So something like this that needs work, but would be a good property to hold on to and needs work in the areas of management and TLC on the properties, should my offer be the same as above the 750K. Or should I try to flip with an offer of like 900k and flip for 1.3? Or something like that?


Rehabber · Santa Clarita, California


Flip it or keep it, your offer should not change. You don't pay more if you intend on flipping it. In fact, you need to get it for even less since the end investor buyer needs to buy at the hold price you should be buying at, giving you the room for your fee (profit)

Small_barnardenterprisesWill Barnard, Barnard Enterprises, Inc.
E-Mail: info@barnardenterprises.com
Website: http://www.barnardenterprises.com
info@barnardenterprises.com


Real Estate Investor · Dayton, Ohio


Wasn't sure if I needed to post a new thread for this or not but, I got my proof of funds letter for this deal. Offering way less on this building than what the bank is asking. I went to see it yesterday. It is not really as nice a place as I thought it was. The commercial realtor wasn't there, he sent... "The Loaners" . :lol:

A management company that was managing the building next to it. What a couple of cooks they were. Literally first day on the job, no keys, not to mention dressed like they were going to 'the late night after hours joint'.

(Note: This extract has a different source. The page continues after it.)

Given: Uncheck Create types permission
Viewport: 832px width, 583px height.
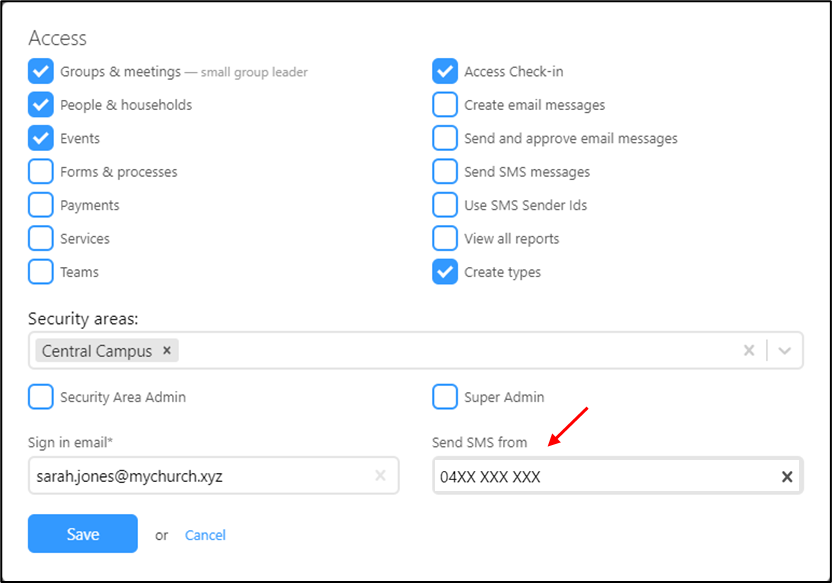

What a mess. They couldn't show me but 1 apartment ( that was only because the door was kicked in on that one). They didn't have the keys! The building I saw first was mostly empty. There must have been several evictions because most of the doorknobs were removed from the doors in this building. Hec one whole floor was empty.

It had a coin op'ed wash room in each building one had a sign on it that said open from 8am to 9pm. That door had been kicked in, and there was no knob, plus one of the hoses to the washer had been removed and was just laying there in the middle of the floor.

I was able to peek into a few door knob holes and I can tell you that the apartments needed extensive rehab.

All carpets have been removed from the units that needed rehab.

All appliances were missing.

The floors in the hallways looked like jail house floors and the paint was horrid green.

Some of the tenants ACTED like they NEEDED to be evicted... loud, obnoxious, cursing, music blaring from some of the apartments and so forth. I should have brought my muscle with me (boyfriend and or a 38 preferably the latter).

One building, way in the back of the whole complex, needs total rehab, however I don't think that was part of the package.

That being said. This place could turn a nice profit once fixed up. The outside was peaceful and had nice scenery.

The inside of each building has three levels about 16 units per level (that's a guess).

The walls and sinks were good and all pipes were there that I could see.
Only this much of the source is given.